** start SELECTED PASSAGE **
The sub-modules included with pqcprep are

and it is recommended to survey the functions included in each of the submodules when working with the package.

Approach

The key challenge tackled by pqcprep is to construct a PQC that can perform function evaluation: $\ket{j}\ket{0} \mapsto \ket{j} \ket{\Psi'(j)}$, for some analytical function $\Psi$, with $\Psi ' \equiv \Psi / 2 \pi$. Throughout this documentation, the $n$-qubit register containing the $\ket{j}$ and the $m$-qubit register containing the $\ket{\Psi'(j)}$ will be referred to as the "input register" and "target register", respectively.

A quantum convolutional neural network (QCNN) is used to approach the problem. A QCNN is a parametrised quantum circuit involving multiple layers. Two types of network layers are implemented here:

convolutional layers (CL) involve multi-qubit entanglement gates;
input layers (IL) (replacing the conventional QCNN pooling layers) involve controlled single-qubit operations on target qubits.

Input qubits only appear as controls throughout the QCNN.

Convolutional Layers

Each CL involves the cascaded application of a two-qubit operator on the target register. A general two-qubit operator involves 15 parameters. Hence, to reduce the parameter space, the canonical three-parameter operator

$$ \mathcal{N}(\alpha, \beta, \gamma) = \exp \left( i \left[ \alpha X \otimes X + \beta Y \otimes Y + \gamma Z \otimes Z \right] \right) $$

is applied, at the cost of restricting the search space. This can be decomposed (see Vatan 2004) into 3 CX, 3 $\text{R}_\text{z}$, and 2 $\text{R}_\text{y}$ gates. A two-parameter real version, $\mathcal{N}_\mathbb{R}(\lambda, \mu)$, can be obtained by removing the $\text{R}_\text{z}$.

Two convolutional layer topologies are implemented, loosely based on Sim 2019:

neighbour-to-neighbour/linear CLs: the $\mathcal{N}$ (or $\mathcal{N}_\mathbb{R}$) gate is applied to neighbouring target qubits;
all-to-all/quadratic CLs: the $\mathcal{N}$ (or $\mathcal{N}_\mathbb{R}$) gate is applied to all combinations of target qubits.
** end SELECTED PASSAGE **
> **SET EXERCISE 1**
According to the pqcprep passage, how many parameters does a general two-qubit operator involve?
> **SET EXERCISE 2**
List every gate type, with its count, into which the pqcprep passage says the canonical three-parameter operator can be decomposed.
> **SET EXERCISE 3**
Reproduce the portion of the pqcprep passage between "A quantum convolutional" and "on target qubits.", inclusive.
** start ROWS **
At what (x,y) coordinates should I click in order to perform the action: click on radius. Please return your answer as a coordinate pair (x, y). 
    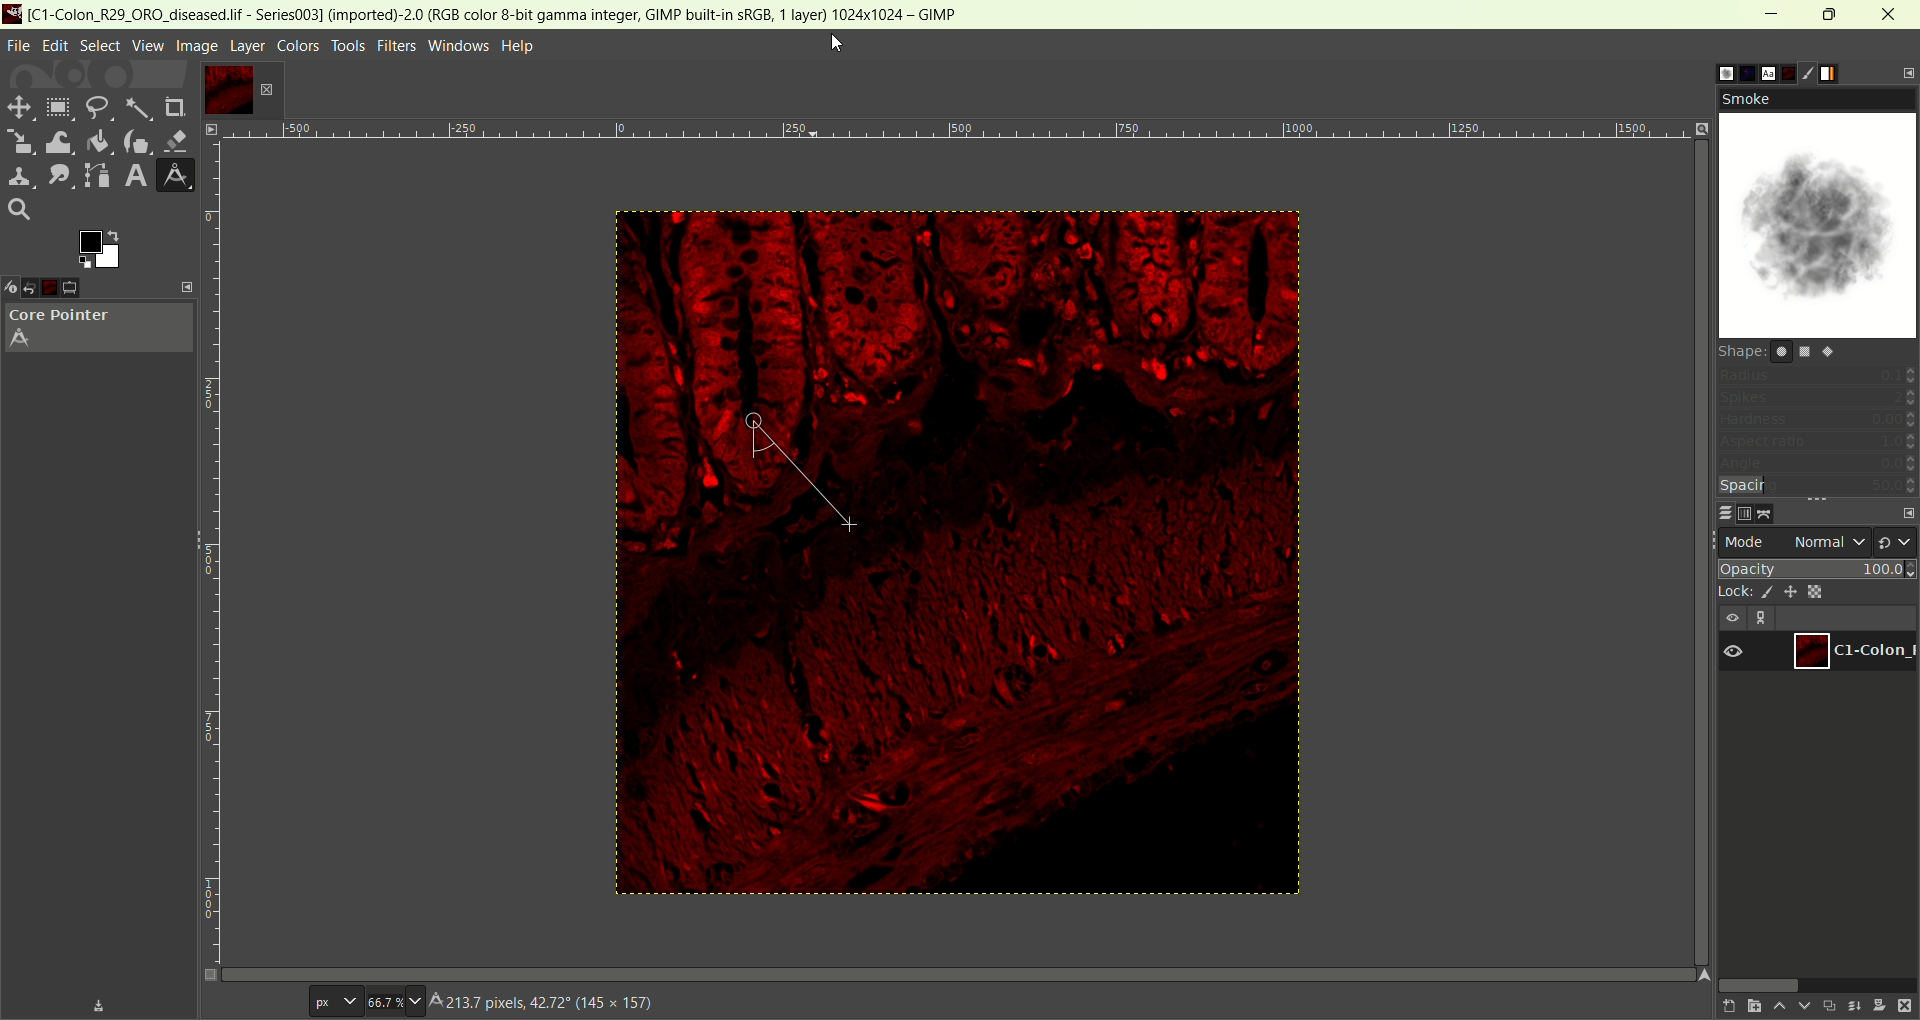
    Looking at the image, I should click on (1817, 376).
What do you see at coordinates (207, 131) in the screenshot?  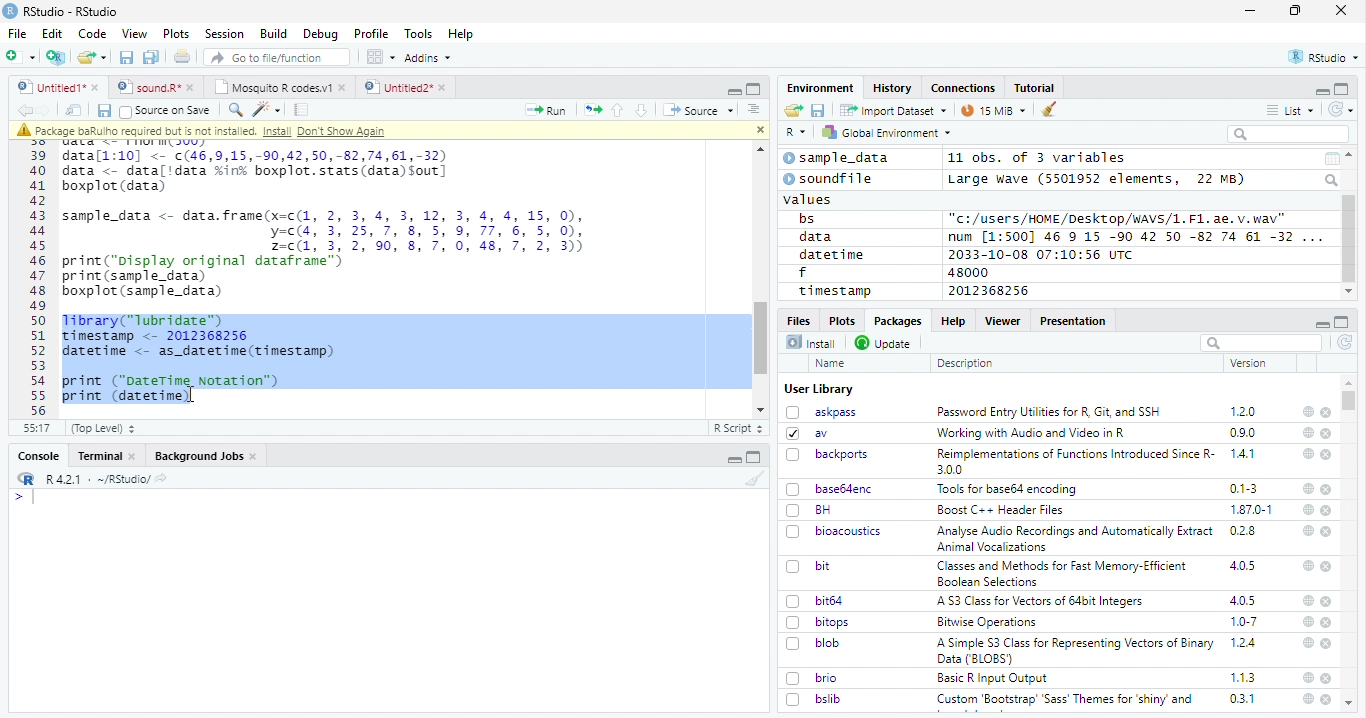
** end ROWS **
** start ROWS **
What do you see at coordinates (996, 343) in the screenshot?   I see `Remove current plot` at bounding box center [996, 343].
** end ROWS **
> **EXERCISE ANSWER 1**
A general two-qubit operator involves 15 parameters.

> **EXERCISE ANSWER 2**
3 CX gates, 3 R_z gates, 2 R_y gates

> **EXERCISE ANSWER 3**
A quantum convolutional neural network (QCNN) is used to approach the problem. A QCNN is a parametrised quantum circuit involving multiple layers. Two types of network layers are implemented here:

convolutional layers (CL) involve multi-qubit entanglement gates;
input layers (IL) (replacing the conventional QCNN pooling layers) involve controlled single-qubit operations on target qubits.